**Work required**
Convert the lines from the one containing "Where should I click to: Tap" through the end of the records into a Markdown table with the columns Row and Line, skipping any blank lines.

**Stored items from a collection**
+-------+

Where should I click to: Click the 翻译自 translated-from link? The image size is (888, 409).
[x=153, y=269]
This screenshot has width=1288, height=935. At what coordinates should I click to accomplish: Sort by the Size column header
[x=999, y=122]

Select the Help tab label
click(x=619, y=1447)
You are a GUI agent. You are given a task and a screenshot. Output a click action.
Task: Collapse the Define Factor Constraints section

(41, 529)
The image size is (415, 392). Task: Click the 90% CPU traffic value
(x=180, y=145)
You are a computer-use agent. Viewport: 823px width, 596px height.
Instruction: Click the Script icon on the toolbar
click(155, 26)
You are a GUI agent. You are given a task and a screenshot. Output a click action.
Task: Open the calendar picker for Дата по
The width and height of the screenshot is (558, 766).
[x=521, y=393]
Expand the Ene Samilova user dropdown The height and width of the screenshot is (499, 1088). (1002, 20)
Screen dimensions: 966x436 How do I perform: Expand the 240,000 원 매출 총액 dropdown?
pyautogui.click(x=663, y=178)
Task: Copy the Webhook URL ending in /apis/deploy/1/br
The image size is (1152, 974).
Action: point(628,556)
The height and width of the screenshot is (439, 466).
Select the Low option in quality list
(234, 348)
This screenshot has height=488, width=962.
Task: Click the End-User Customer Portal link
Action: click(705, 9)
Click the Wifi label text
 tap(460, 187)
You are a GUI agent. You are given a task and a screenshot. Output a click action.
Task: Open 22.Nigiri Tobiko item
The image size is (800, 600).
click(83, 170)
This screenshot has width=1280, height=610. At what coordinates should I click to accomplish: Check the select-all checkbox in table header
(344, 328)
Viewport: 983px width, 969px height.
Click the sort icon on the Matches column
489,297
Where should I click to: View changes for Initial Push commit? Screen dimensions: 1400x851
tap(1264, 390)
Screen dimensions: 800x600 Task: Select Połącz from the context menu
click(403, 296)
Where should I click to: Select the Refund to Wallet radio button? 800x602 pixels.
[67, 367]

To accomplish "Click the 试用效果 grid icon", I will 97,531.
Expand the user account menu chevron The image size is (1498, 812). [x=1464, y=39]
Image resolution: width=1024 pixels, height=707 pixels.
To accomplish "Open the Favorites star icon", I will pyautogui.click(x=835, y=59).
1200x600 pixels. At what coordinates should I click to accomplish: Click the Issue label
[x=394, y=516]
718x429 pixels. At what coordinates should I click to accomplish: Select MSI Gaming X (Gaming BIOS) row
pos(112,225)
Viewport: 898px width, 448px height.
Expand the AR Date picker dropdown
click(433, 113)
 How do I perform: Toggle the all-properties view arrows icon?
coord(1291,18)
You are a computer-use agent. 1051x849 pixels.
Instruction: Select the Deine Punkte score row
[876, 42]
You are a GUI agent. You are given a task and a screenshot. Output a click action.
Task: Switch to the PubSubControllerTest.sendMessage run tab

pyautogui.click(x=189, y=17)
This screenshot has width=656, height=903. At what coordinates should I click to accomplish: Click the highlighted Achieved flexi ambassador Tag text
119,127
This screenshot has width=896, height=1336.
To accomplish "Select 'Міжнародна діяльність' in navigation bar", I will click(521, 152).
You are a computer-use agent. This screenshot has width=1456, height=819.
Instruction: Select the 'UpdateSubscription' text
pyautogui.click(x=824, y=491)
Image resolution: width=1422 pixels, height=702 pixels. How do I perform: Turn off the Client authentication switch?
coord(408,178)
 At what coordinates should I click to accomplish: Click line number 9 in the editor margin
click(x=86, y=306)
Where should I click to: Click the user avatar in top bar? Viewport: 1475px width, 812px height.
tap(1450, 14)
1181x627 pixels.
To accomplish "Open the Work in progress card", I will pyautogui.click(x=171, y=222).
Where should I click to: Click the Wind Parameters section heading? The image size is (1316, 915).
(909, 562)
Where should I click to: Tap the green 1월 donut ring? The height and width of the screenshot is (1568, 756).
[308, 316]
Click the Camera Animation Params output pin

+-------+

**Response to the exercise**
| Row | Line |
|---|---|
| 1 | Where should I click to: Tap the green 1월 donut ring? The height and width of the screenshot is (1568, 756). |
| 2 | [308, 316] |
| 3 | Click the Camera Animation Params output pin |